4. You are a master of writing stories with nuanced characters who are BIPOC or part of other marginalized communities. Was this a goal for you as a diverse writer, or something that simply emerged from your own lived experience? In your opinion, what are some things to keep in mind when writing diverse characters? Do you have any pet peeves or portrayals that make you wince?

My main goal in writing romance is to make it clear that everyone is worthy of love and happiness. A lot of us grew up never seeing people who looked like us falling in love, and I'm hopeful that the next generation will be secure from the time they're young that they're main character material. My characters do unfold naturally, but I also try to be conscious of what I feel qualified to write. I think that's the most important thing to keep in mind, to be self-aware. There's some stories I just don't feel qualified to write because someone else could do more justice to them, and that's okay. And, yes, there's been South Asian American portrayals on TV or in movies that make me wince. But so long as the depiction isn't flat out racist or harmful, I remind myself that we're not a monolith, and what I find unrealistic may be someone else's lived experience. 

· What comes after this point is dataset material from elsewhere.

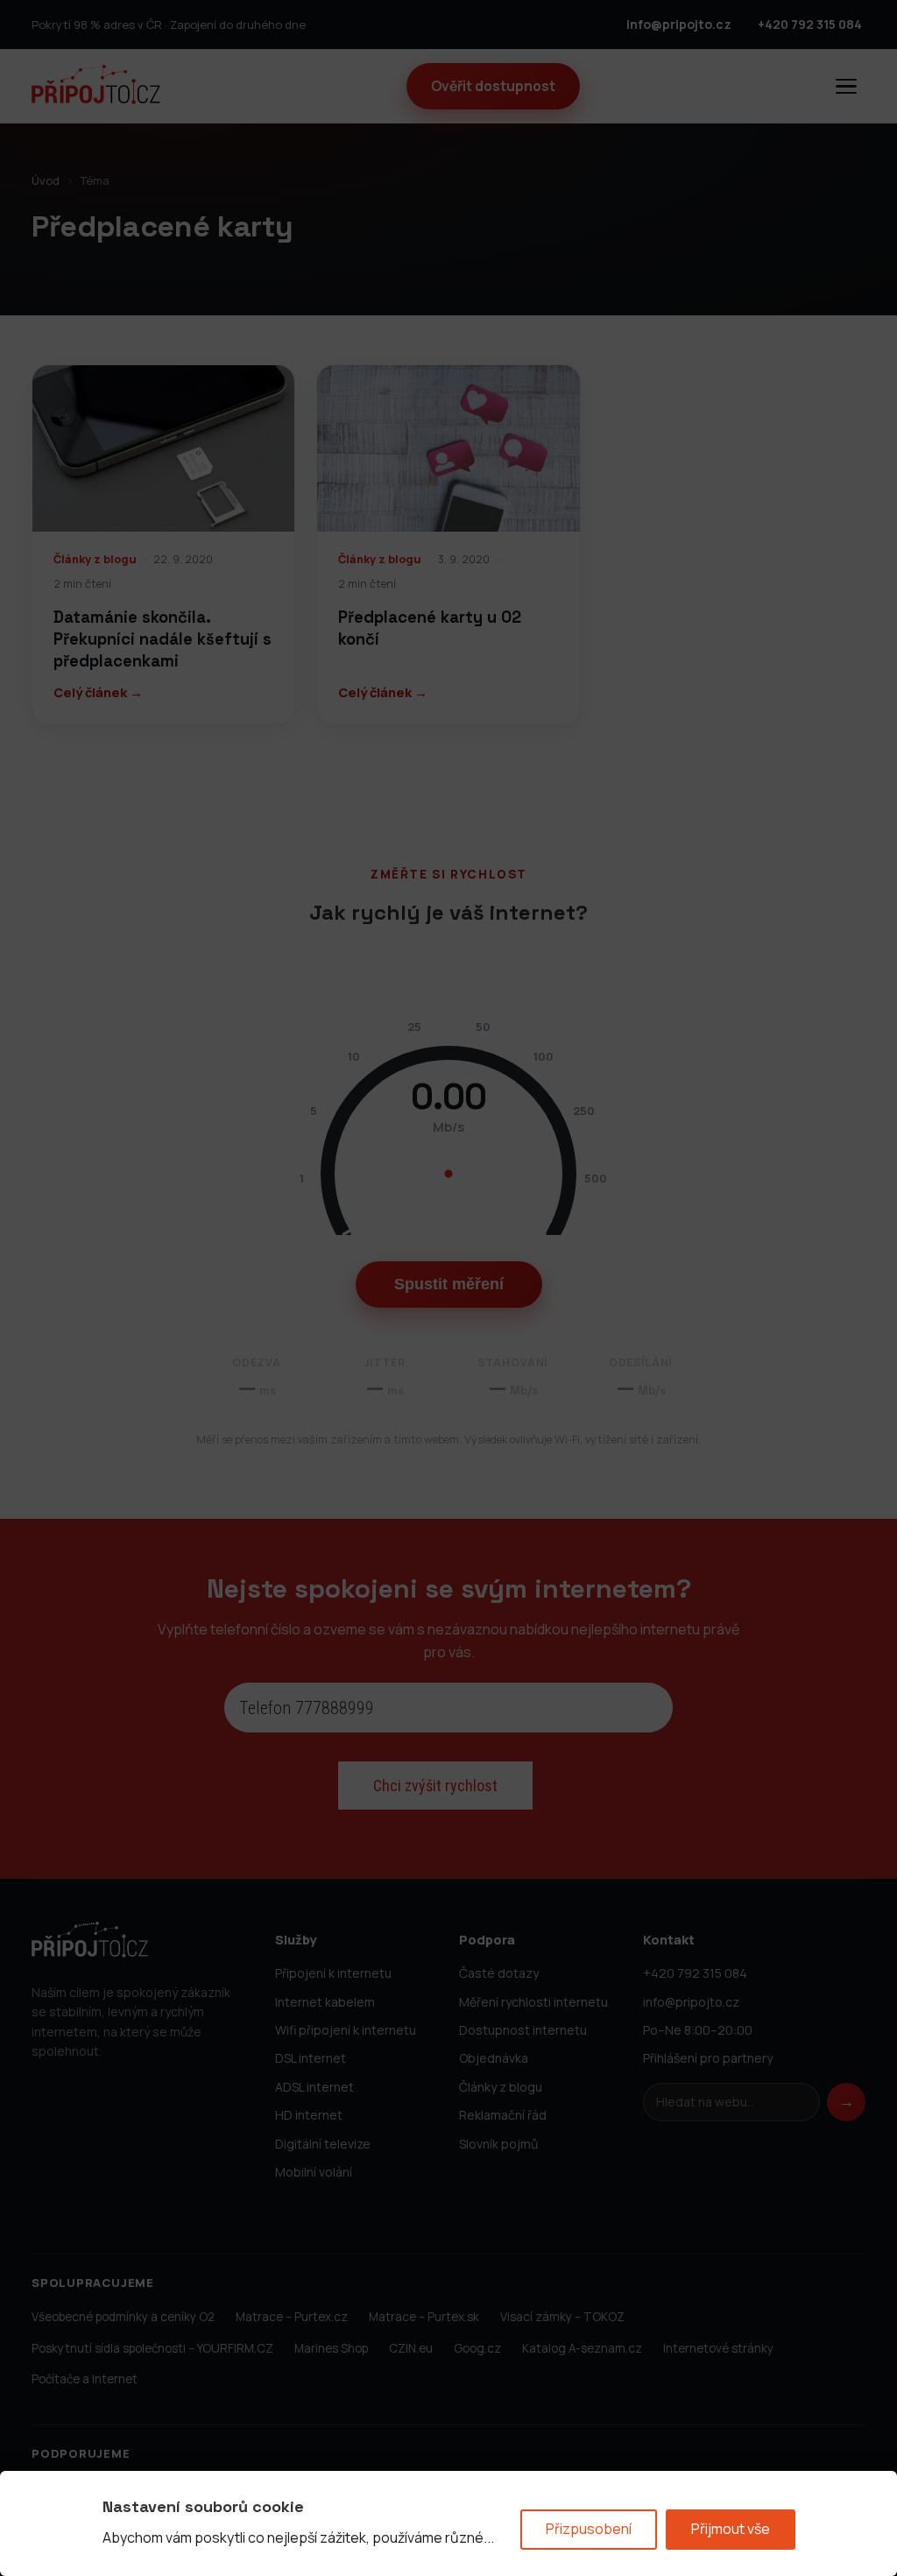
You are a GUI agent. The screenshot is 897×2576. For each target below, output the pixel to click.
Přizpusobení (589, 2528)
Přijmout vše (730, 2528)
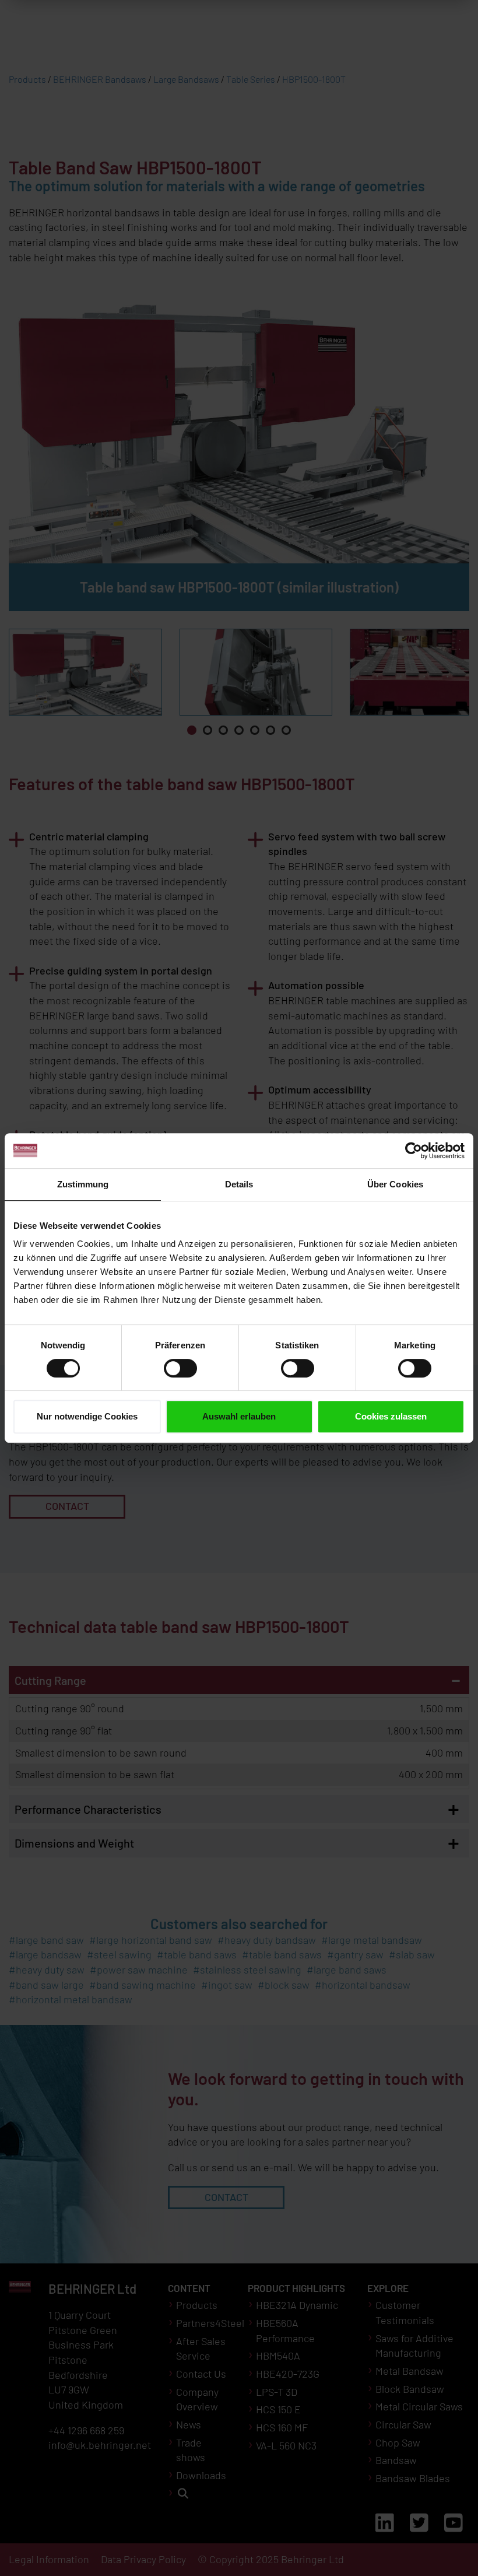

5. I loved all the food references in While You Were Dreaming. Favorite desi dish?

This is tough! I'm a snacker at heart so I love any and all Mumbai street food: pani puri, bhel, Bombay sandwiches, pav bhaji. I'm not South Indian, but I adore the cuisine, especially idli and masala dosa. This isn't a dish, but properly prepared masala chai runs through my veins. That is way more than one, sorry!


6. What do you hope readers take away from While You Were Dreaming?

I'd like them to take away the overall message of the story: that there can be hope and happiness even in the darkest of times. Hoping and dreaming are essential acts of self-care, and the best tools to get us through those messy periods in our lives.


A Final Note from Uzma:

While You Were Dreaming is a dream of a novel: passionate, funny, and so very human. While it doesn't shy away from serious issues or teenage angst, it manages —like all of Alisha's novels — to be a delicious confection, highly readable, and always hopeful.